Problem to solve - Repeat the records below exactly, leaving out any pictures.

%%

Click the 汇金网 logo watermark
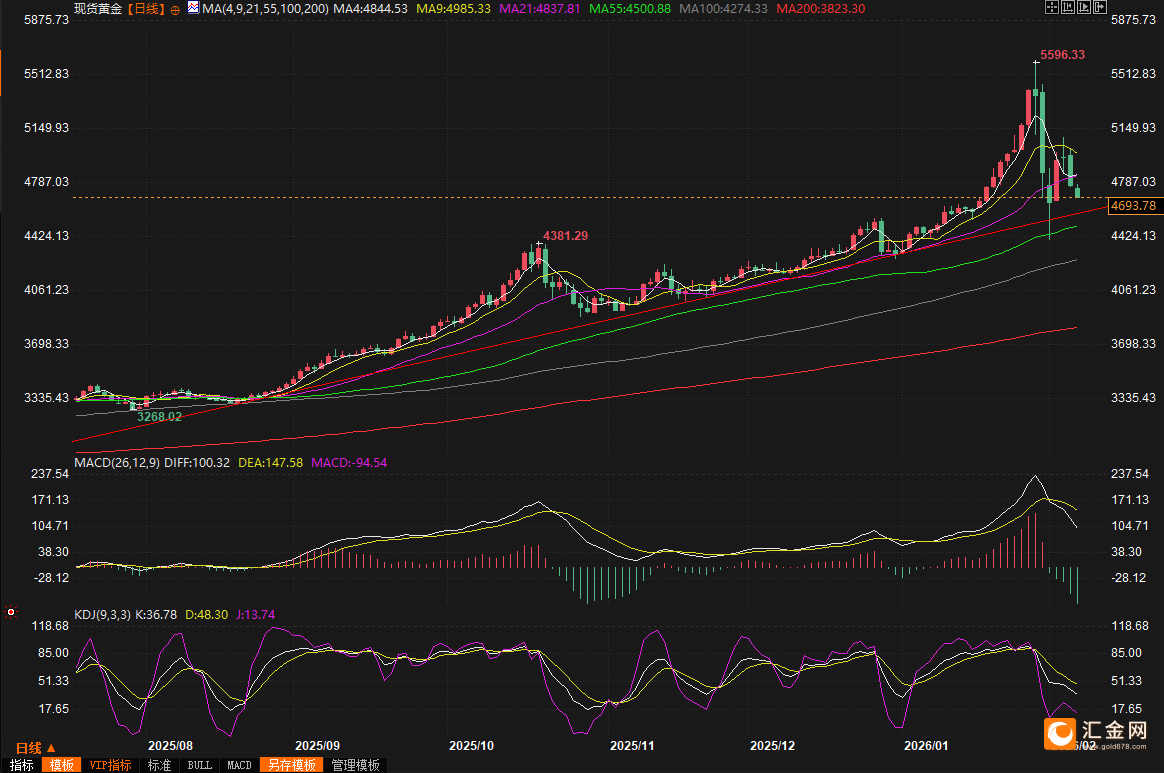 (x=1094, y=734)
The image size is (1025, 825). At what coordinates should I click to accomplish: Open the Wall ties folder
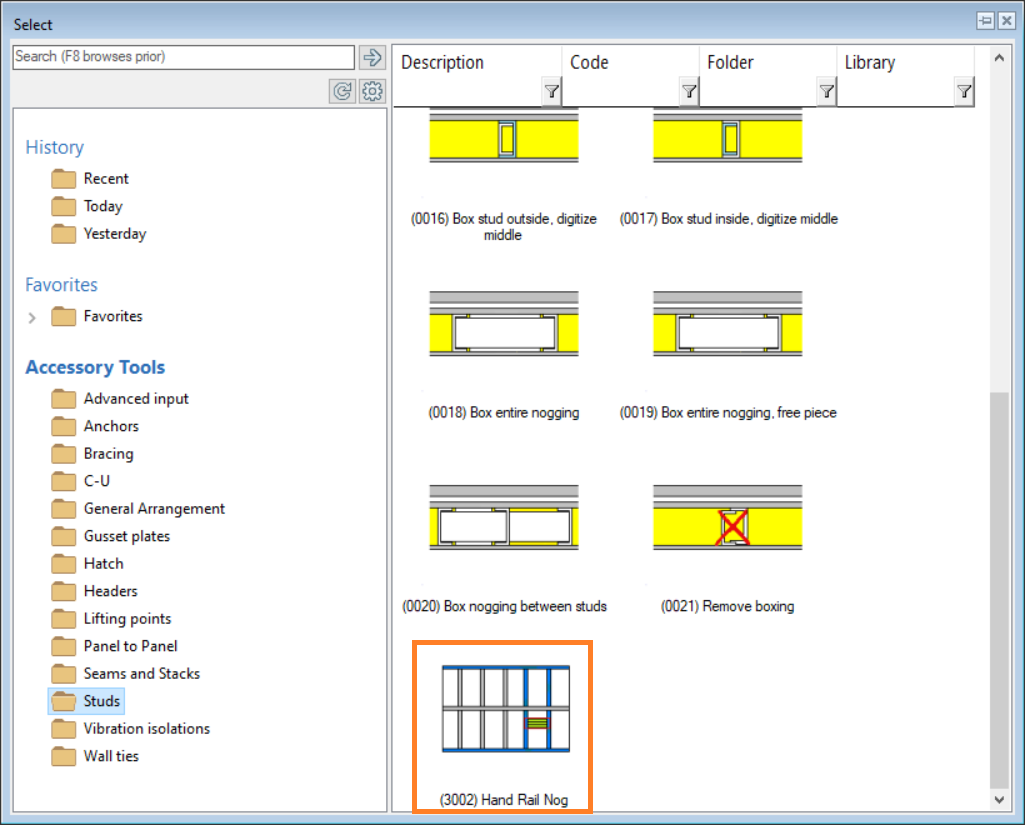point(111,756)
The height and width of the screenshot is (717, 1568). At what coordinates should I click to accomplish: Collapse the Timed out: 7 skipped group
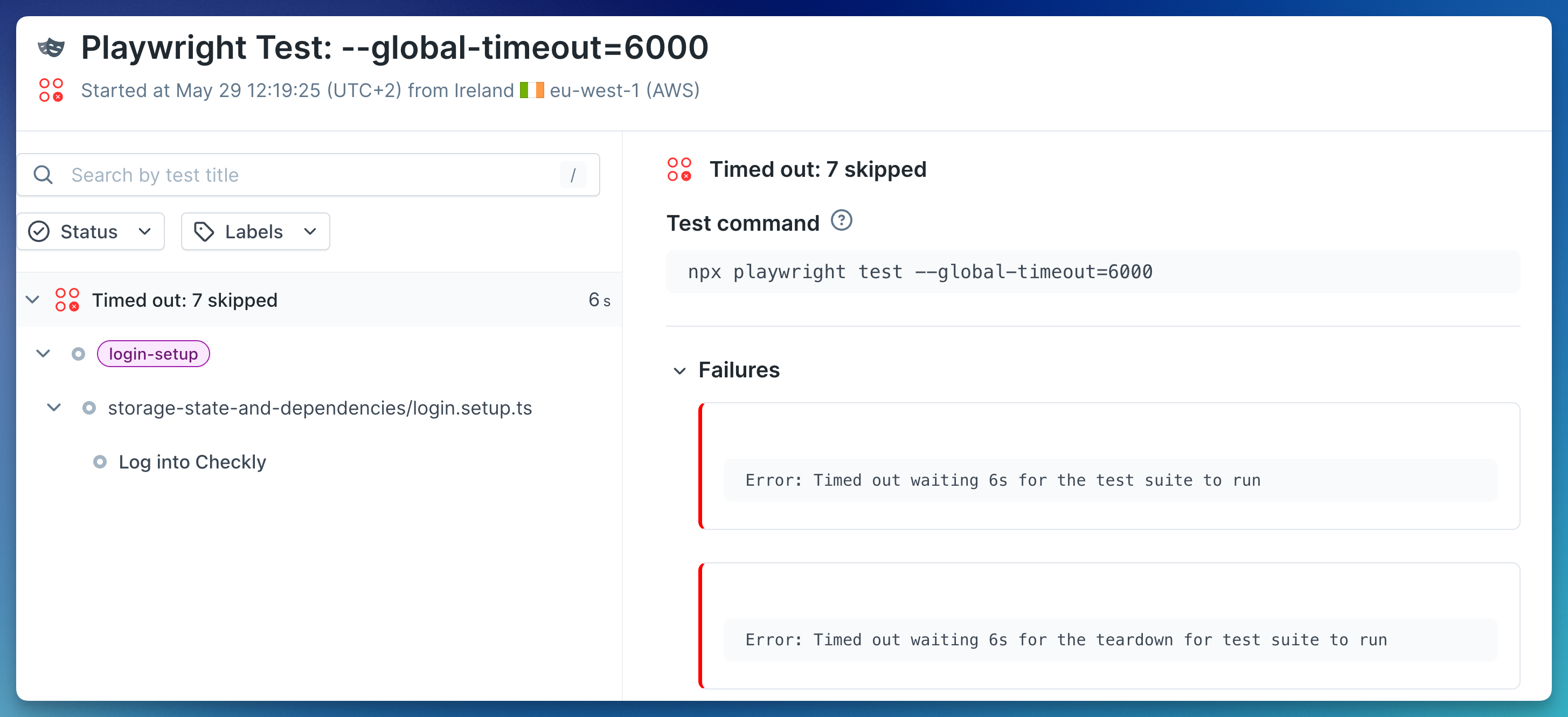(x=32, y=300)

%%

Output of the task -
Click the 汇金网 logo watermark
 (x=1094, y=734)
The image size is (1025, 825). At what coordinates should I click to accomplish: Open the Wall ties folder
point(111,756)
The height and width of the screenshot is (717, 1568). At what coordinates should I click to accomplish: Collapse the Timed out: 7 skipped group
(x=32, y=300)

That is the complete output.